Exercise description =>
As you look over the data below, please find each line where the word "agent" appears, then copy it.
━━━━━ Supplied material ━━━━━
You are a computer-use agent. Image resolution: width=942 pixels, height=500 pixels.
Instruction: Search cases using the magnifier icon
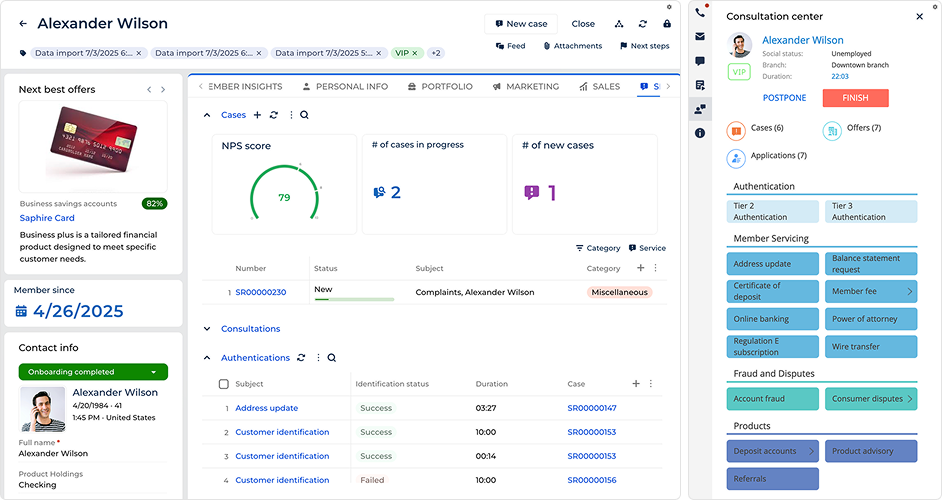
━━━━━
━━━━━ Supplied material ━━━━━
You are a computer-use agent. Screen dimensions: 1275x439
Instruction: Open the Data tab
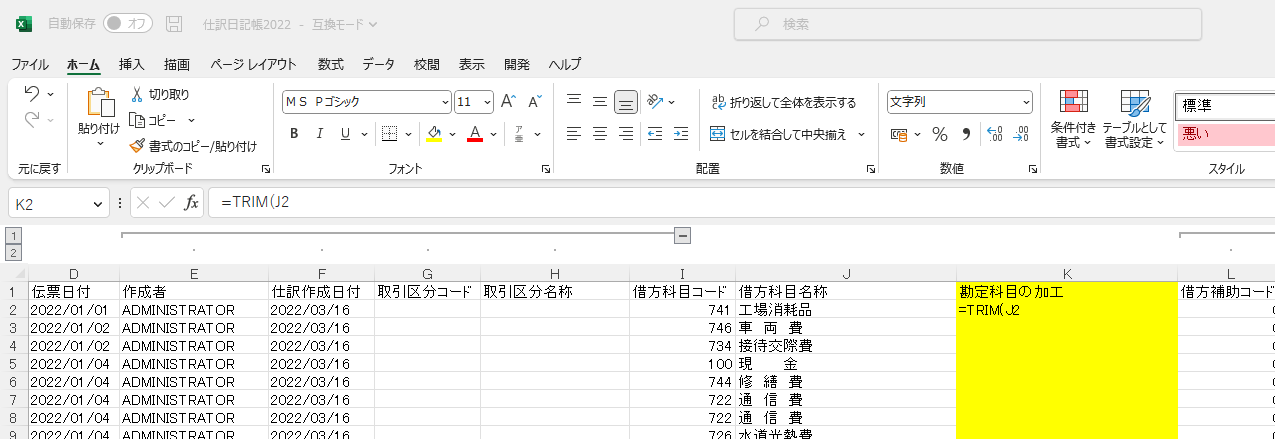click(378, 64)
━━━━━
━━━━━ Supplied material ━━━━━
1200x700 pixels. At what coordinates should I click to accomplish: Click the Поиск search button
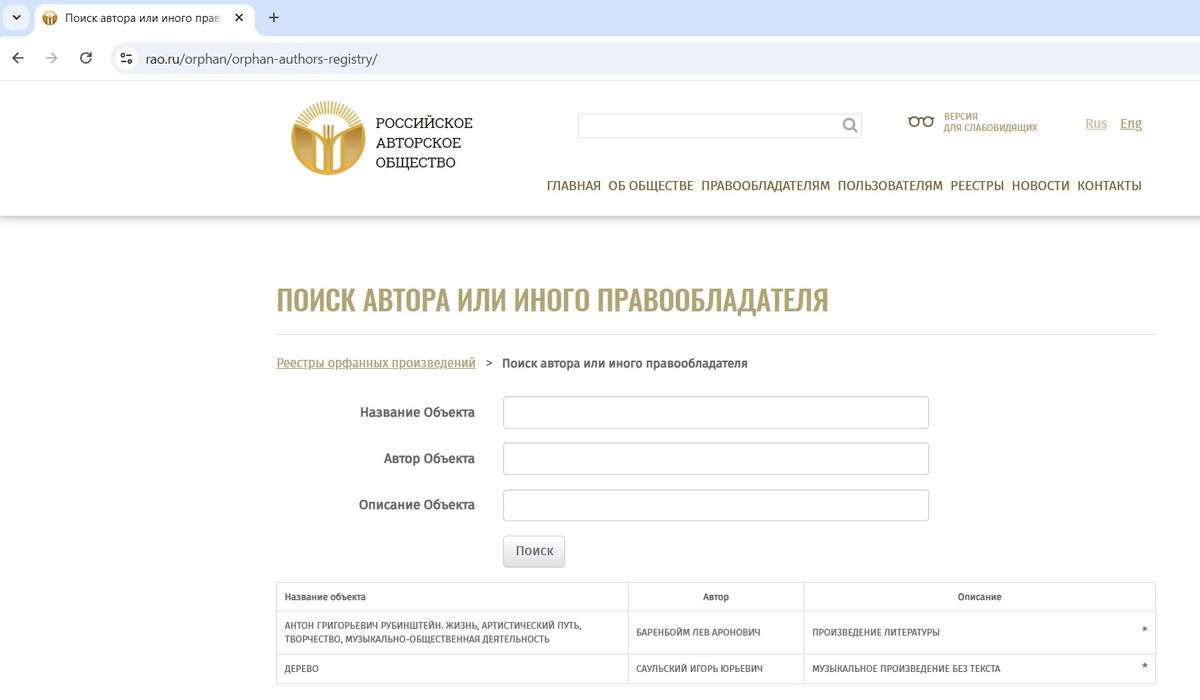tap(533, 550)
━━━━━
Your solution =>
You are a computer-use agent. Image resolution: width=942 pixels, height=500 pixels.
You are a computer-use agent. Screen dimensions: 1275x439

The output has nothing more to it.